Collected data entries
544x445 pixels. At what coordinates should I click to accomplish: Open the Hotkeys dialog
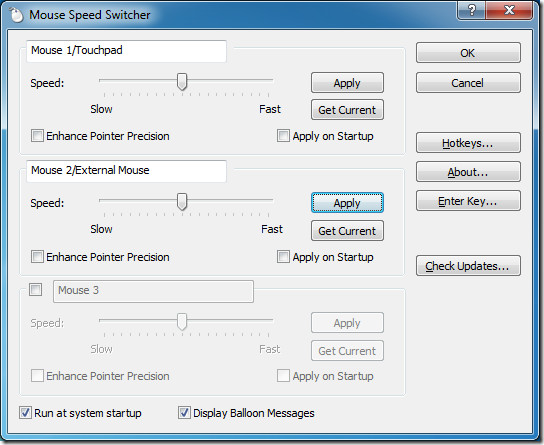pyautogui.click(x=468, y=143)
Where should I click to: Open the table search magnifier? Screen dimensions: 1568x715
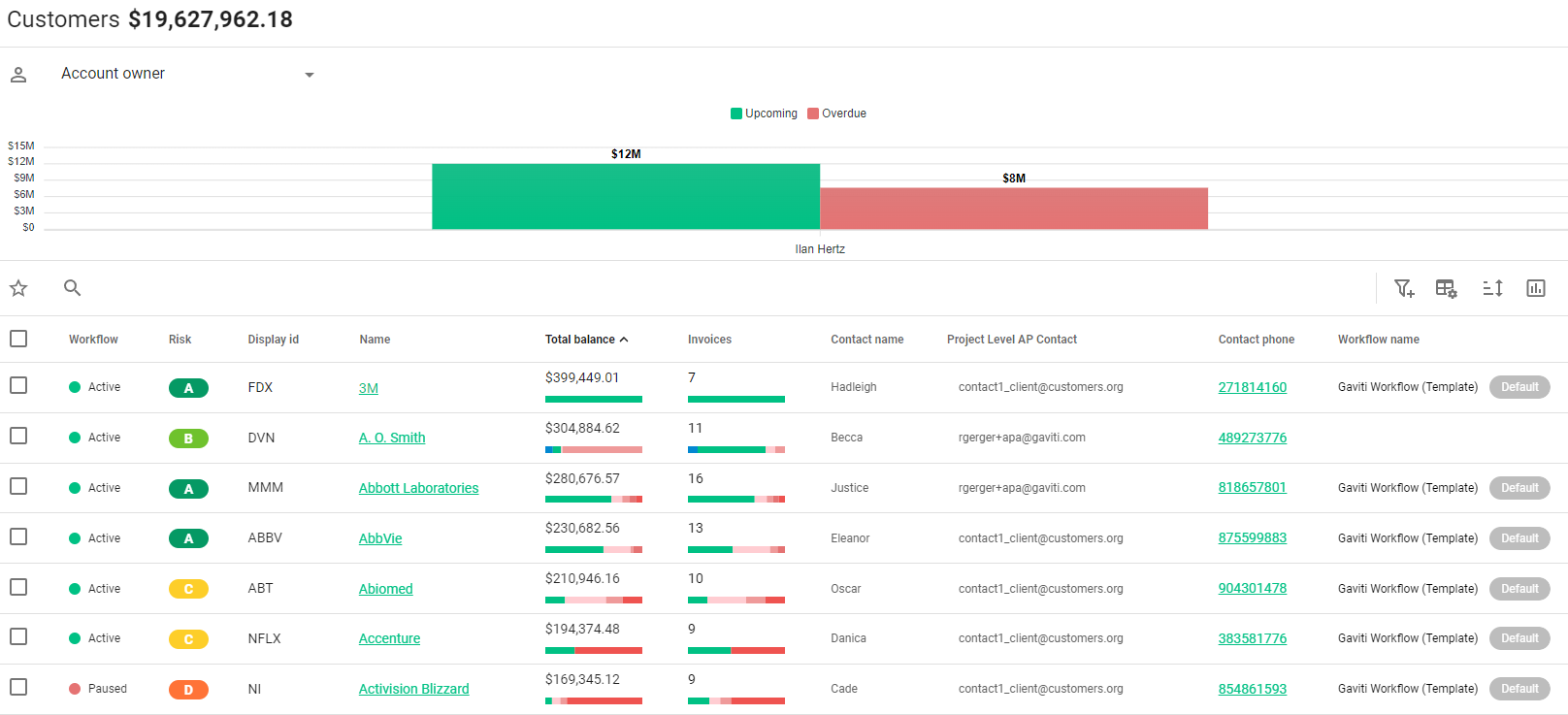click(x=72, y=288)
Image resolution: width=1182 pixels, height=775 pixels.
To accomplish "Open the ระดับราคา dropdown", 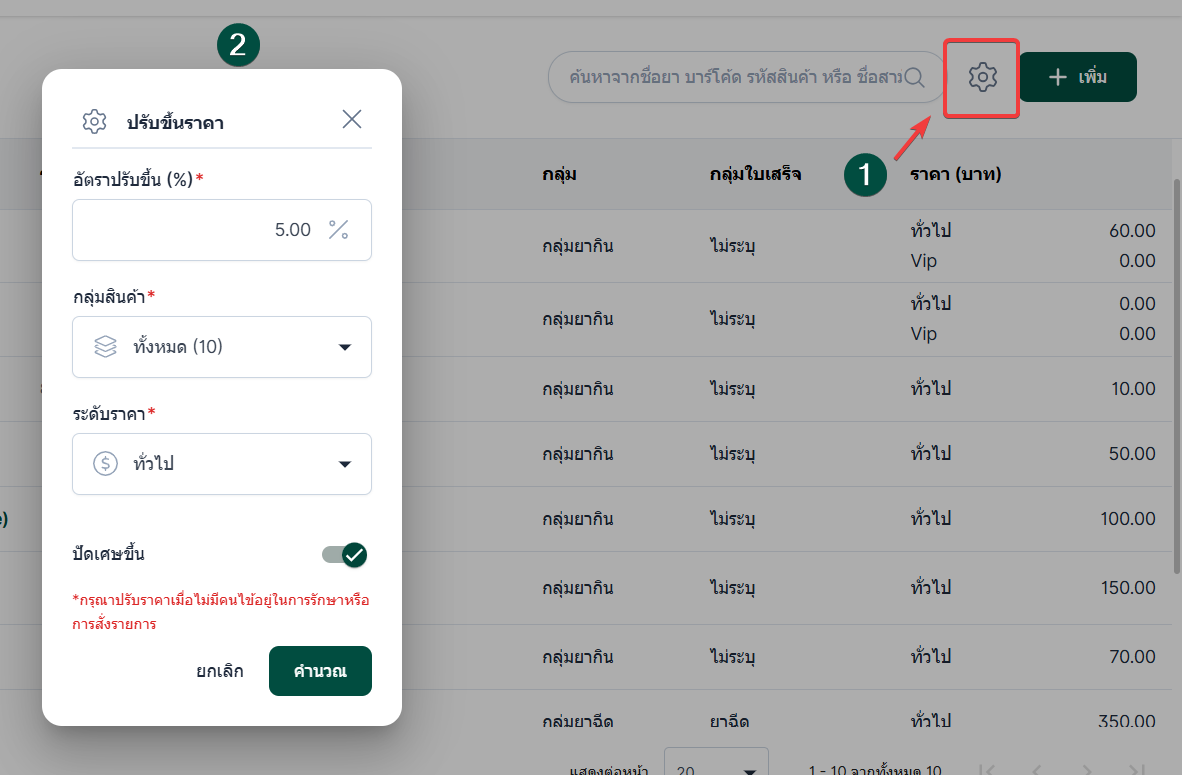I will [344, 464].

» **The request**: Pick out each line in the rows above that contains the word "should" and copy those lines out.

» **Solution for this task**:
544x445 pixels. At what coordinates should I click to accomplish: Open the Hotkeys dialog
Where should I click to: Open the table search magnifier? Screen dimensions: 1568x715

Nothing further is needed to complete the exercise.